Stored data: Begin

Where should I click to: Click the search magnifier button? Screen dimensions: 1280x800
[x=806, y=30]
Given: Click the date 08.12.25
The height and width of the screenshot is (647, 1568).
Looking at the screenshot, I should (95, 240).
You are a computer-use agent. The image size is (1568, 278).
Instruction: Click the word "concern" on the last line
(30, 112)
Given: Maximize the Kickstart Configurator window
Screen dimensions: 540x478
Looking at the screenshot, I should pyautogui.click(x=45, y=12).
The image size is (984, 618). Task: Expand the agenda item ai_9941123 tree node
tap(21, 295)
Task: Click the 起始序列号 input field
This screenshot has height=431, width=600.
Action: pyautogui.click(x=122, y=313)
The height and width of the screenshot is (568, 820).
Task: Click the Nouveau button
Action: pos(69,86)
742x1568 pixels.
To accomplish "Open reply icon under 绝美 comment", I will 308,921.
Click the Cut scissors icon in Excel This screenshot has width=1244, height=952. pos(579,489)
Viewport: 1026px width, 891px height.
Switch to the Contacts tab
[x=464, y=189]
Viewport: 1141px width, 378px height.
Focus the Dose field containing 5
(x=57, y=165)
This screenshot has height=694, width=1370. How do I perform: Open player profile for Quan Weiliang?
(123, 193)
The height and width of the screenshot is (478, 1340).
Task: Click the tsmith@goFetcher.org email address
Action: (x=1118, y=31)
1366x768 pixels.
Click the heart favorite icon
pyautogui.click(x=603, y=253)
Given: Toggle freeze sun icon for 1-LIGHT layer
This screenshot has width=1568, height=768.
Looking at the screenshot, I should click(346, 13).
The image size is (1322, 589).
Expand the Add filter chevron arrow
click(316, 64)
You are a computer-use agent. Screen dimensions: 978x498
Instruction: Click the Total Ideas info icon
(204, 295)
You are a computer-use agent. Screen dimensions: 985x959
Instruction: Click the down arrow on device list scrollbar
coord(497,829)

Stored data: End

● **Your goal**: An exact copy of all the entries is what's needed; write it out.

● **Response to this exercise**:
Where should I click to: Click the search magnifier button? Screen dimensions: 1280x800
[x=806, y=30]
Given: Click the date 08.12.25
The height and width of the screenshot is (647, 1568).
Looking at the screenshot, I should (95, 240).
You are a computer-use agent. The image size is (1568, 278).
Instruction: Click the word "concern" on the last line
(30, 112)
Given: Maximize the Kickstart Configurator window
Screen dimensions: 540x478
Looking at the screenshot, I should pyautogui.click(x=45, y=12).
The image size is (984, 618). Task: Expand the agenda item ai_9941123 tree node
tap(21, 295)
Task: Click the 起始序列号 input field
This screenshot has height=431, width=600.
Action: pyautogui.click(x=122, y=313)
The height and width of the screenshot is (568, 820).
Task: Click the Nouveau button
Action: pos(69,86)
742x1568 pixels.
To accomplish "Open reply icon under 绝美 comment", I will 308,921.
Click the Cut scissors icon in Excel This screenshot has width=1244, height=952. pos(579,489)
Viewport: 1026px width, 891px height.
Switch to the Contacts tab
[x=464, y=189]
Viewport: 1141px width, 378px height.
Focus the Dose field containing 5
(x=57, y=165)
This screenshot has height=694, width=1370. How do I perform: Open player profile for Quan Weiliang?
(123, 193)
The height and width of the screenshot is (478, 1340).
Task: Click the tsmith@goFetcher.org email address
Action: (x=1118, y=31)
1366x768 pixels.
Click the heart favorite icon
pyautogui.click(x=603, y=253)
Given: Toggle freeze sun icon for 1-LIGHT layer
This screenshot has width=1568, height=768.
Looking at the screenshot, I should click(346, 13).
The image size is (1322, 589).
Expand the Add filter chevron arrow
click(316, 64)
You are a computer-use agent. Screen dimensions: 978x498
Instruction: Click the Total Ideas info icon
(204, 295)
You are a computer-use agent. Screen dimensions: 985x959
Instruction: Click the down arrow on device list scrollbar
coord(497,829)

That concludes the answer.